The third goal is not so easy to achieve. We could also use a rules based approach, maybe limiting the attributes to 3 for product one, 4 for product two etc. This is guesswork though. In reality the user’s attention span will be dictated by many factors including:
- the intent / need
- the time of the day
- the device used
- new vs repeat/loyal customer
Using machine learning to drive the dialog flow
Machine learning can help us here. During a “training” period we build the dialogs dynamically, trying different permutations of slots. Like split A/B testing on steroids. We record everything, including the time of day, drop off rate, conversions etc. This behavioural data can be used to build a machine learning model. This could be a simple regression model or something more sophisticated like a decision tree or ensemble model.
When we have a good model, we can plug it into our dialogs. We feed the same variables (product, device, time etc) into the model and ask it to predict which slots should be filled. This can of course be supplemented by a rules based algorithm. The end result is dynamic dialog flow, which is statistically proven to generate the best results.

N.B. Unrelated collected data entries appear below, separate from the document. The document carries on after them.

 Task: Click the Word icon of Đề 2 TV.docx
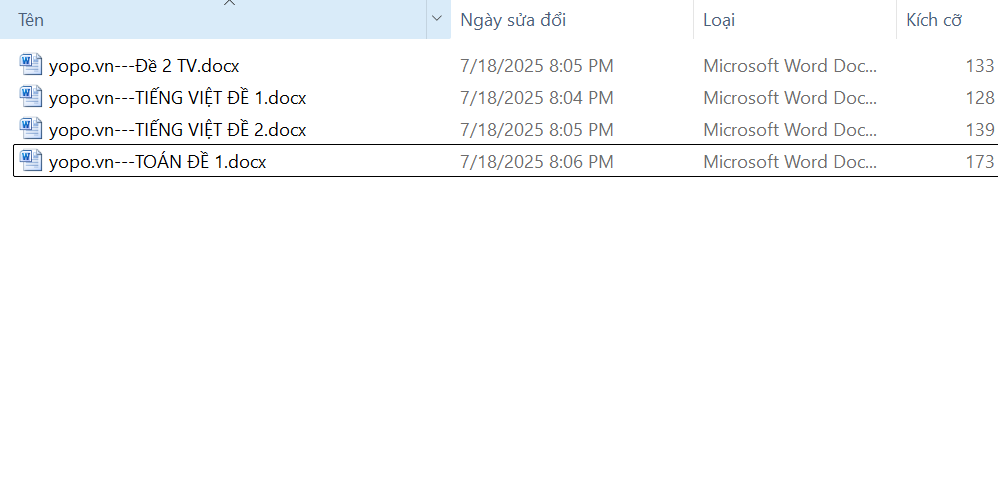pos(31,65)
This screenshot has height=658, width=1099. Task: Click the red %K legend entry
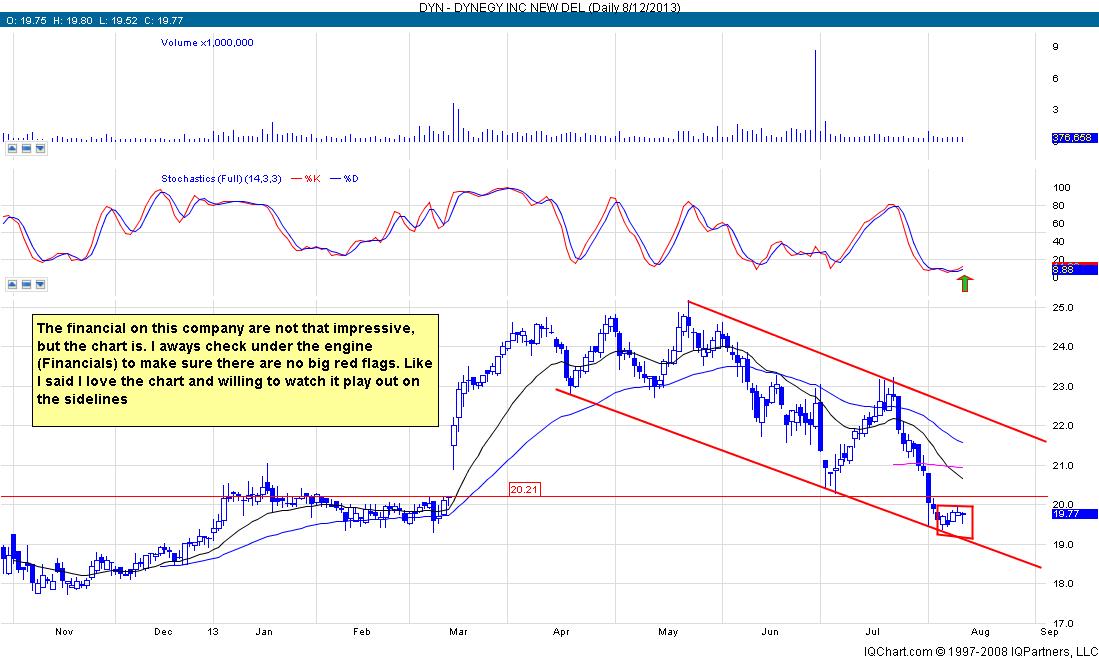coord(308,179)
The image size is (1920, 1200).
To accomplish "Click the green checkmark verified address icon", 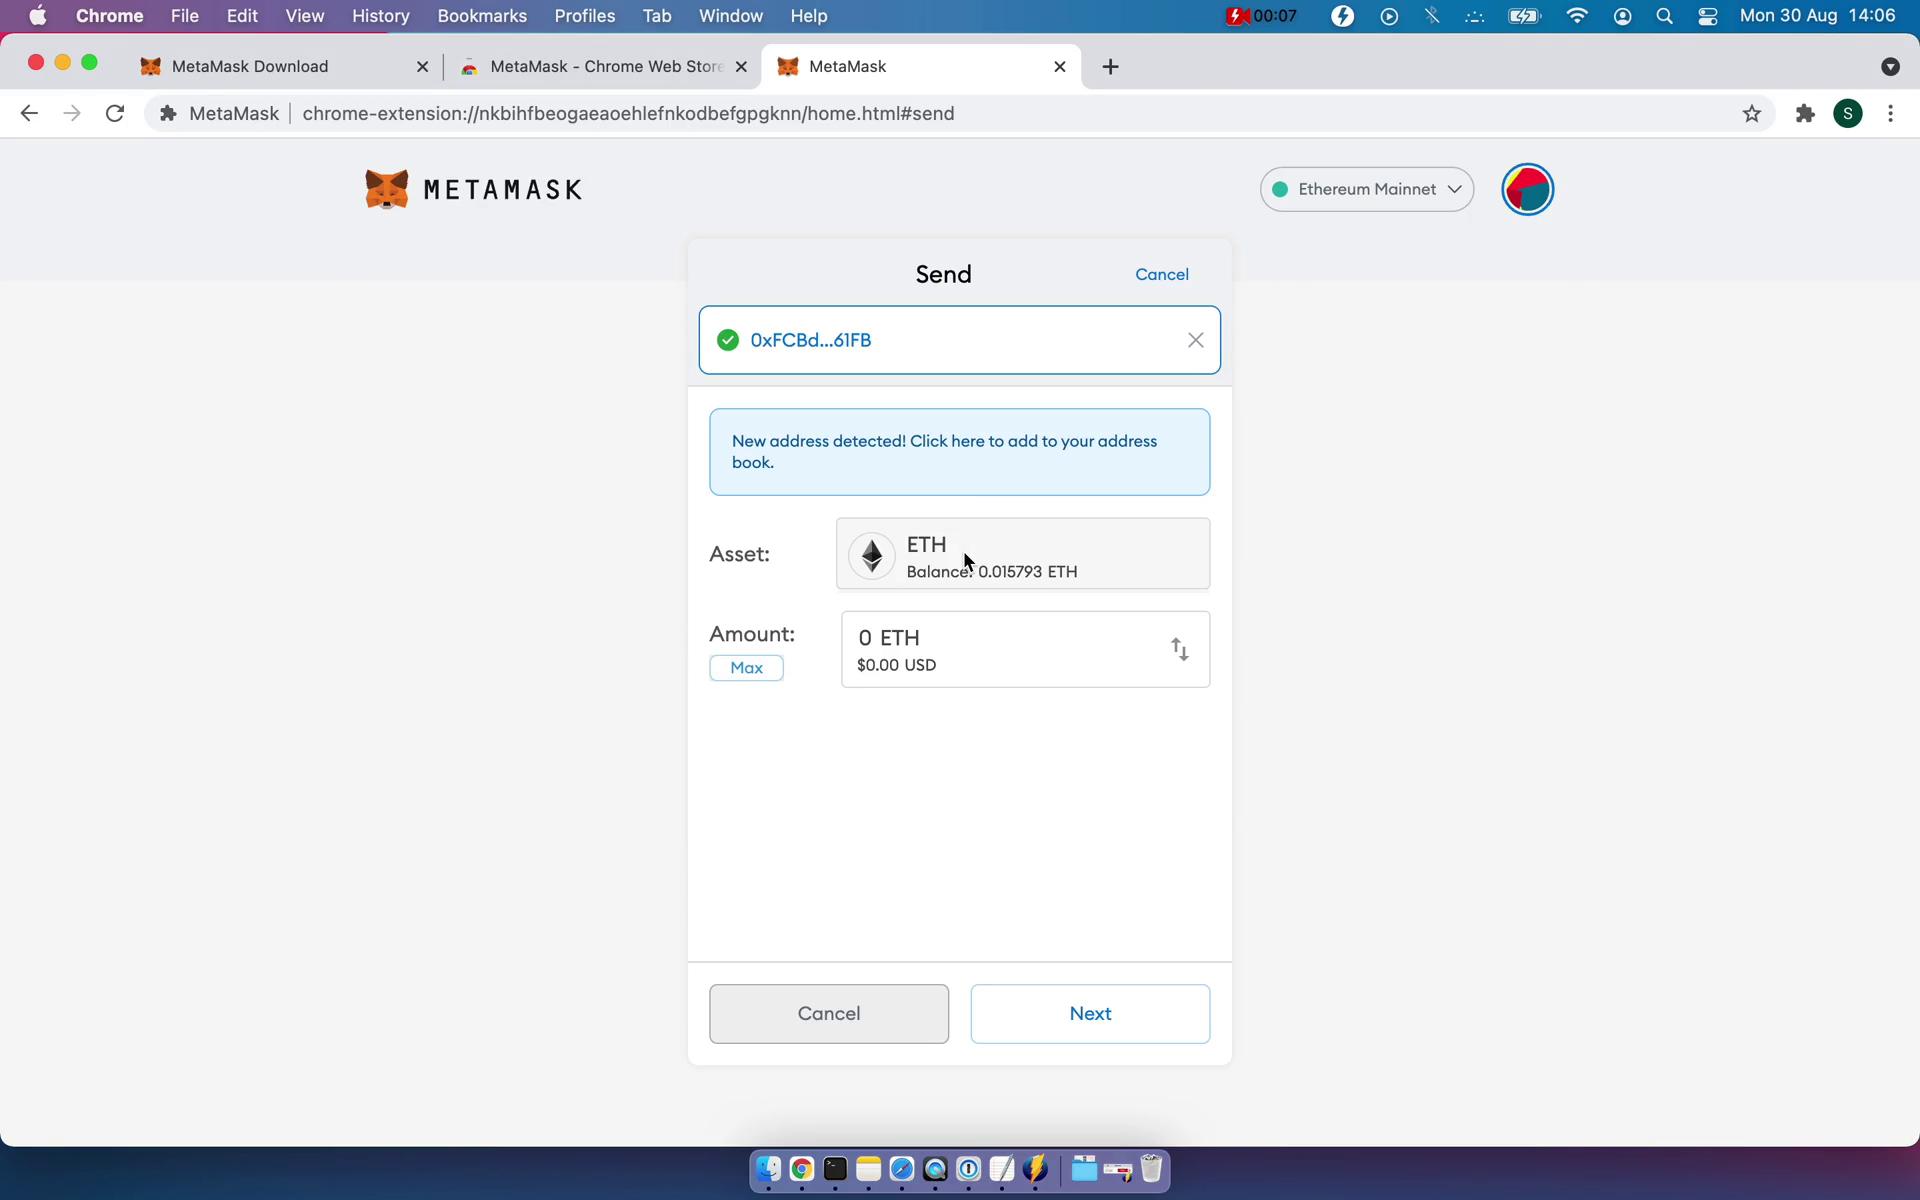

We used retail e-commerce as an example, but this concept can be applied to any domain. Going back to our original banking example, we could ask the user if they want a paper or electronic statement? do they want a certified copy? etc. A machine learning model could predict which questions to ask to get the best results.
At a minimum our dialog flow should be smart enough to avoid asking redundant questions. We do this by filling multiple slots from each user response. We only prompt users for unfilled slots. Named Entity Recognition may not be enough. We may also need to also employ Part of Speech and Dependency Parsing for more complex concepts.
Finally, we need to think carefully about the information we capture from our users. If we ask for too little, we may be unable to offer any value. If we ask for too much we may lose their interest or struggle to return a result. We can use machine learning models to build dialog flows dynamically, delivering the best results for each individual user.